** ZADANIA DO WYKONANIA **
1) Oceń, czy poniższe zdania zgadzają się z fragmentem o salonach Yves Rocher, i przy każdej odpowiedzi (tak lub nie) przytocz rozstrzygające słowa fragmentu: (a) pierwszy salon otwarto w grudniu 1991 roku na Chmielnej w Warszawie; (b) baza programu lojalnościowego przekracza 2 mln osób; (c) firma zrezygnowała z tradycyjnej sprzedaży wysyłkowej.
2) Zmień część fragmentu o salonach Yves Rocher, zastępując „mieszkanki” słowem „mieszkańcy”. Zacznij od słów „Możliwość zapoznania się”, a zakończ po słowach „też o mniejszych miejscowościach?”.

JAKUB KUŚPIT: Tak, rzeczywiście. Pierwszy salon otworzyliśmy 22 lata temu, w grudniu 1991 roku na Chmielnej w Warszawie. Obecnie jest w trakcie remontu i niebawem uruchomimy go, już w nowym koncepcie. Zaczynaliśmy w najlepszych czasach dla takich produktów jak kosmetyki z Francji. Pierwszą połowę lat 90. XX wieku charakteryzował ogromy popyt na wszystko, co importowane. Teraz nie jest już tak łatwo, trzeba bardziej aktywnie walczyć o klienta, ale uważam, że radzimy sobie znakomicie. Baza naszego programu lojalnościowego liczy prawie 2 mln osób. Aktywnych uczestników, czyli klientek, które regularnie nas odwiedzają lub zamawiają produkty online jest też niemało, bo aż 1,2 mln. Rocznie przybywa ok. 150 tys. kupujących bezpośrednio w sklepach oraz 100 tys. osób dokonujących zakupów w internecie lub poprzez tradycyjną sprzedaż wysyłkową, którą wciąż prowadzimy, dołączając inserty z naszą ofertą do ogólnopolskich tytułów prasy kobiecej.
Możliwość zapoznania się z produktami Yves Rocher w tradycyjnym sklepie mają obecnie mieszkanki większych miast. Czy zwiększając liczbę sklepów, myślicie też o mniejszych miejscowościach?

Rekordy ze zbioru danych do wskazywania:
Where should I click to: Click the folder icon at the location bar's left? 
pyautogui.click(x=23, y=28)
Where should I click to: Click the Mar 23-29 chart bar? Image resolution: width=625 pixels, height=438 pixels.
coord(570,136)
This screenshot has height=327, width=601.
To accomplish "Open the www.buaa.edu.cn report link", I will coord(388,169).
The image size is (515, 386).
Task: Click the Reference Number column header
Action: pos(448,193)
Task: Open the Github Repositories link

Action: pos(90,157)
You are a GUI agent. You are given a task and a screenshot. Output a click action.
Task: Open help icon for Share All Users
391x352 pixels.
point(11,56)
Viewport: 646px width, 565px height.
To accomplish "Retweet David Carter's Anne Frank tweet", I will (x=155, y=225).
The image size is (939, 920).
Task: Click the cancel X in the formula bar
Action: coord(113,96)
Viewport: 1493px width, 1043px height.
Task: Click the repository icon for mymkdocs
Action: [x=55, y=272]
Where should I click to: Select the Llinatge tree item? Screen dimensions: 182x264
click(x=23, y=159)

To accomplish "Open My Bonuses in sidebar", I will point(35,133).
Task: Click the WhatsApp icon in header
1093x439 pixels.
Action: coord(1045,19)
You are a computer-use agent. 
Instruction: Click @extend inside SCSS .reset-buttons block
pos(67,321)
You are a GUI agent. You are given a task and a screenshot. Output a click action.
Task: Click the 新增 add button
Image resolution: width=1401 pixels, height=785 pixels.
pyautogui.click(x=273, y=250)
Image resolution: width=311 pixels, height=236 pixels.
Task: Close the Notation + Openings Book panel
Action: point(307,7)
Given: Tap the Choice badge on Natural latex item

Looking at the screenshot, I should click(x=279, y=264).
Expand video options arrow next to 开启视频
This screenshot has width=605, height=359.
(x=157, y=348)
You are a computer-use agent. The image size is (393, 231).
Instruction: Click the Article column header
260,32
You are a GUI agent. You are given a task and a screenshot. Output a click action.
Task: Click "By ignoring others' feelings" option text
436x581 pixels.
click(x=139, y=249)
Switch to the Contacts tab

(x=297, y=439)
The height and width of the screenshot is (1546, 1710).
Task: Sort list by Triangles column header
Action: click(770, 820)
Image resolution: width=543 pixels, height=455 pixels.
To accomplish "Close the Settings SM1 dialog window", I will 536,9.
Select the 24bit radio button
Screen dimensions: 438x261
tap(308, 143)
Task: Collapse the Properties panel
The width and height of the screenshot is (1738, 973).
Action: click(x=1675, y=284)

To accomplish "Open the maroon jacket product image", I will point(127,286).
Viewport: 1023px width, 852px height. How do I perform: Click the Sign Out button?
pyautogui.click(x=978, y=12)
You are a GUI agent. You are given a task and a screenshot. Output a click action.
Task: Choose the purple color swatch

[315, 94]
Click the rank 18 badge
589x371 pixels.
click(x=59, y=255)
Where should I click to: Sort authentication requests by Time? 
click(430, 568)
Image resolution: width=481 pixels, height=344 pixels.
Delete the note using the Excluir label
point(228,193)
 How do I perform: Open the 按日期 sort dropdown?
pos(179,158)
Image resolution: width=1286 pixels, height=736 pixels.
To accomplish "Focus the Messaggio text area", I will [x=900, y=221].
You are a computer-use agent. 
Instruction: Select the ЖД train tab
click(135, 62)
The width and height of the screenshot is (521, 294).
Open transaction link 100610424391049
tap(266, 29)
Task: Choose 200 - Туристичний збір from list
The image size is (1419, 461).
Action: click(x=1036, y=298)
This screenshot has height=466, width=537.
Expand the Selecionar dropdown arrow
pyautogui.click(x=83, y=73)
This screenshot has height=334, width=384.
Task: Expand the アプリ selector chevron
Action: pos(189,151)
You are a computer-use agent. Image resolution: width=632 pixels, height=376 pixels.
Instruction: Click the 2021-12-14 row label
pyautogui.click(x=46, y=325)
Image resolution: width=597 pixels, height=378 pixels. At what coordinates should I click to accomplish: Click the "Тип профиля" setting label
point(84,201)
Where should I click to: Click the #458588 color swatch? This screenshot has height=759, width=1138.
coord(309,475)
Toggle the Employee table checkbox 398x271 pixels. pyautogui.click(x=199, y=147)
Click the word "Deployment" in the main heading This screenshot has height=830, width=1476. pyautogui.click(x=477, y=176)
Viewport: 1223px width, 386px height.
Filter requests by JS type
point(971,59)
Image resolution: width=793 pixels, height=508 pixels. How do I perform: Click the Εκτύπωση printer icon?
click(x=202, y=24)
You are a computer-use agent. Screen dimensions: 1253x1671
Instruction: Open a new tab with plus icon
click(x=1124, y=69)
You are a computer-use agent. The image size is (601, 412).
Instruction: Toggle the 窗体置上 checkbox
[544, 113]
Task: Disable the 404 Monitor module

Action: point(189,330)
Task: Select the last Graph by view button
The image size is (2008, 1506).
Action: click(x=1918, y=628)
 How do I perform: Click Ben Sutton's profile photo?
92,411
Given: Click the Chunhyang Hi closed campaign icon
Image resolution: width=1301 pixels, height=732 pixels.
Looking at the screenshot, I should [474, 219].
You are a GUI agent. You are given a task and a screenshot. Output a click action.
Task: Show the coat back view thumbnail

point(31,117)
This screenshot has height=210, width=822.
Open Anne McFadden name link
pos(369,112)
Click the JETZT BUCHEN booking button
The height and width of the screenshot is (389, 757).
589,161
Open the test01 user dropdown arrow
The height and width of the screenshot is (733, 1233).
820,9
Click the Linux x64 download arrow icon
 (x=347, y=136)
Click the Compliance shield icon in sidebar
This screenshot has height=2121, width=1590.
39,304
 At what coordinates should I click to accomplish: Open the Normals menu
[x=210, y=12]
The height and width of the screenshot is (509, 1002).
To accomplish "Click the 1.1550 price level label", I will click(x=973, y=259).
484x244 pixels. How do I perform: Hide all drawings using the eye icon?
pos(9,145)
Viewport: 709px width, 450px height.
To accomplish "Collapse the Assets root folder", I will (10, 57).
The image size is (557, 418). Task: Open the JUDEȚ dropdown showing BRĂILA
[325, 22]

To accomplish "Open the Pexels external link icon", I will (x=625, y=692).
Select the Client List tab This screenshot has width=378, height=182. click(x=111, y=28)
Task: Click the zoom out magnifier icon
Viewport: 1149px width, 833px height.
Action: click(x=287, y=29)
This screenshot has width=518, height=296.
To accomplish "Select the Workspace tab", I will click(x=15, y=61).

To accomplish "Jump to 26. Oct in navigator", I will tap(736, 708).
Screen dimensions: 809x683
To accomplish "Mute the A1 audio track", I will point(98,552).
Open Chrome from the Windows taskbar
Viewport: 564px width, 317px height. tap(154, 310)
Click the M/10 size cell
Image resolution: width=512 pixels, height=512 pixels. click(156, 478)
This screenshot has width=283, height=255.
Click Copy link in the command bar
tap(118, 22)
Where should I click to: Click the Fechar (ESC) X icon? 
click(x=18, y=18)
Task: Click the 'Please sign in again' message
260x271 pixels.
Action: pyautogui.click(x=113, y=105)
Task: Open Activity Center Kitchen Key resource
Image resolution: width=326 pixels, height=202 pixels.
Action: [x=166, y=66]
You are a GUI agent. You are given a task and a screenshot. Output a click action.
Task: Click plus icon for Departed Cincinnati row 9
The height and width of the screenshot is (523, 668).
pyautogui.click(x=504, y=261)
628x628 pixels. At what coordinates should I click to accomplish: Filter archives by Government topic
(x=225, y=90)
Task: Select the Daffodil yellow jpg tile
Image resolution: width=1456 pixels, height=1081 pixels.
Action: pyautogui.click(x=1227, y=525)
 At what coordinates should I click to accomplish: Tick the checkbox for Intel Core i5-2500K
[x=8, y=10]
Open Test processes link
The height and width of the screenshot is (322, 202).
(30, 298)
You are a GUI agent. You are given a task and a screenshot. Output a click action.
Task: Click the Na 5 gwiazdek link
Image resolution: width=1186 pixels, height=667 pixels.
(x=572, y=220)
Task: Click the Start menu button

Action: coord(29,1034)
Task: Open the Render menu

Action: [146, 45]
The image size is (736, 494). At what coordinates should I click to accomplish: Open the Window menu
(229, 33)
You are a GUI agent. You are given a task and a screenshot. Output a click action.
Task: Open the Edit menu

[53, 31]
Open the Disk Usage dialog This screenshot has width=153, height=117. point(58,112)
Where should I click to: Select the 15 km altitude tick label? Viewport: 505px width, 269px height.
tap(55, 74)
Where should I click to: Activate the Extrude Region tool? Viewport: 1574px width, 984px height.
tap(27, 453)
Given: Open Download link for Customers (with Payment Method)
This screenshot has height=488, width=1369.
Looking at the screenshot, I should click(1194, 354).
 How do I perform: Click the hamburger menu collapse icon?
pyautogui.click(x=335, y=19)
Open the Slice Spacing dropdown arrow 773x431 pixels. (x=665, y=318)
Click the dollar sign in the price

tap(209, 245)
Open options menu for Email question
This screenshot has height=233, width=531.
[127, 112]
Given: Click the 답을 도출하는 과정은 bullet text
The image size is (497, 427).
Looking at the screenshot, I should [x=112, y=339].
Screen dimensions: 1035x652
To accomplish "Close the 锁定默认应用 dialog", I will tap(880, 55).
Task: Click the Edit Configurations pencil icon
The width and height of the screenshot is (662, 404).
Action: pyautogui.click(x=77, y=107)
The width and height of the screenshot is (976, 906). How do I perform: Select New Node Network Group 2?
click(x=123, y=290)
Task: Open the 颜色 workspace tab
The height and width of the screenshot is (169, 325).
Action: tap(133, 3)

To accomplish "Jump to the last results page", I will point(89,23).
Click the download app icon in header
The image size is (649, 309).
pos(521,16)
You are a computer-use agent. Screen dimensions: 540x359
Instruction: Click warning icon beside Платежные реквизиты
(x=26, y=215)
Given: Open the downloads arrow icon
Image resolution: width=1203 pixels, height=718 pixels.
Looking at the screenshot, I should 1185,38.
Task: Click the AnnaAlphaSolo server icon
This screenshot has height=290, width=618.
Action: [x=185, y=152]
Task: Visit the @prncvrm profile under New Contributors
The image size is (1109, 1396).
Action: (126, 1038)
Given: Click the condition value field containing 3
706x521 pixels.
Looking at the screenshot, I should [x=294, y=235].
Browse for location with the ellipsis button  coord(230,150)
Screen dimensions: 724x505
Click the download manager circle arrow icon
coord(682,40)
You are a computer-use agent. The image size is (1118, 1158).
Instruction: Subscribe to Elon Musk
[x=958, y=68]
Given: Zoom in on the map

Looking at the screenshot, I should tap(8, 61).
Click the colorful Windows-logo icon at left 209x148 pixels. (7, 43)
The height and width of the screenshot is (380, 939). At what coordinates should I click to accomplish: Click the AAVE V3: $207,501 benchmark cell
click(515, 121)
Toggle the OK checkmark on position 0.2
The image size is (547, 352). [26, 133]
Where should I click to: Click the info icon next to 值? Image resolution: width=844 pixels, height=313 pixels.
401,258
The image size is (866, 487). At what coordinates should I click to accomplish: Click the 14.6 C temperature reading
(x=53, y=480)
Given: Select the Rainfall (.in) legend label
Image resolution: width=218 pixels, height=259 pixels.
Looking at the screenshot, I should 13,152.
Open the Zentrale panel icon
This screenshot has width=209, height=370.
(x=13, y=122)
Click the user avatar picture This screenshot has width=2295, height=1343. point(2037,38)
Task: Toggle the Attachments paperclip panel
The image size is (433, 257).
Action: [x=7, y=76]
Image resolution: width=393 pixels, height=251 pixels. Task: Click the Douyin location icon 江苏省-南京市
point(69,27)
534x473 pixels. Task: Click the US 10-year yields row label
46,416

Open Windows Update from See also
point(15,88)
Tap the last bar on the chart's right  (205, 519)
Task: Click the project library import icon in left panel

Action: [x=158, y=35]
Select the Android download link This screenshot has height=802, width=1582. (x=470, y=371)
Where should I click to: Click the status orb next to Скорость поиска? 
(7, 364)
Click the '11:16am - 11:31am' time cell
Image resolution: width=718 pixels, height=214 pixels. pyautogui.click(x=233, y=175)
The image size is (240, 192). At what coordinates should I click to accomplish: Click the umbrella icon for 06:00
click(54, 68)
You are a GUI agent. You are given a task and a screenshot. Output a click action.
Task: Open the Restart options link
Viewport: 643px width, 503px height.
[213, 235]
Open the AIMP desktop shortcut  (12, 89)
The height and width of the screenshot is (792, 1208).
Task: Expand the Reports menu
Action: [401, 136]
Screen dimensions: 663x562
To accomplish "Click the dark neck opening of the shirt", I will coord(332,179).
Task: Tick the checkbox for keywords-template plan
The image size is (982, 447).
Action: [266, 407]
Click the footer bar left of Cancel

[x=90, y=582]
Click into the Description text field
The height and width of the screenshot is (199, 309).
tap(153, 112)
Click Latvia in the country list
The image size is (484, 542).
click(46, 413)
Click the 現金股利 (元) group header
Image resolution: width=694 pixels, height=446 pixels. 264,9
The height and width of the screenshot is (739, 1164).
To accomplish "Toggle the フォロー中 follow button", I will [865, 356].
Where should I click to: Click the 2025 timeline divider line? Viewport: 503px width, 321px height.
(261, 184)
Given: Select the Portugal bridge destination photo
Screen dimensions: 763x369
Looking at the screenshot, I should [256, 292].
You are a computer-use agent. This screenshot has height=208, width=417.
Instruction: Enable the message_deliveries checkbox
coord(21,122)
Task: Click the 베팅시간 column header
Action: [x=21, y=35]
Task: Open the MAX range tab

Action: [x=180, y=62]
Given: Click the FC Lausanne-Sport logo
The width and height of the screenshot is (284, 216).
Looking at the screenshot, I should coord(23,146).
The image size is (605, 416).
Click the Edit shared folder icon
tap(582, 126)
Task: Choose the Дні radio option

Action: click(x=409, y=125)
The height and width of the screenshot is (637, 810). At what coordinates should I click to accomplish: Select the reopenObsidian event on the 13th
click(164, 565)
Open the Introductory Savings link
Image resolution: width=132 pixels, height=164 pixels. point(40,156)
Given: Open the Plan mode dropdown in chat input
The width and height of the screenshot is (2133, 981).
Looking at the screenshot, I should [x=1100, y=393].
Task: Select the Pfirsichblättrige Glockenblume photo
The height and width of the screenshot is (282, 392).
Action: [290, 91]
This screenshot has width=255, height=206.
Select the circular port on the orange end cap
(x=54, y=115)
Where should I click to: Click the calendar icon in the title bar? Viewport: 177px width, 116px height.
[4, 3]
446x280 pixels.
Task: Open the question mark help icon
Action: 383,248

** WYNIKI **
1)
(a) Tak: „w grudniu 1991 roku na Chmielnej w Warszawie”.
(b) Nie: „Baza naszego programu lojalnościowego liczy prawie 2 mln osób”.
(c) Nie: „tradycyjną sprzedaż wysyłkową, którą wciąż prowadzimy”.

2)
Możliwość zapoznania się z produktami Yves Rocher w tradycyjnym sklepie mają obecnie mieszkańcy większych miast. Czy zwiększając liczbę sklepów, myślicie też o mniejszych miejscowościach?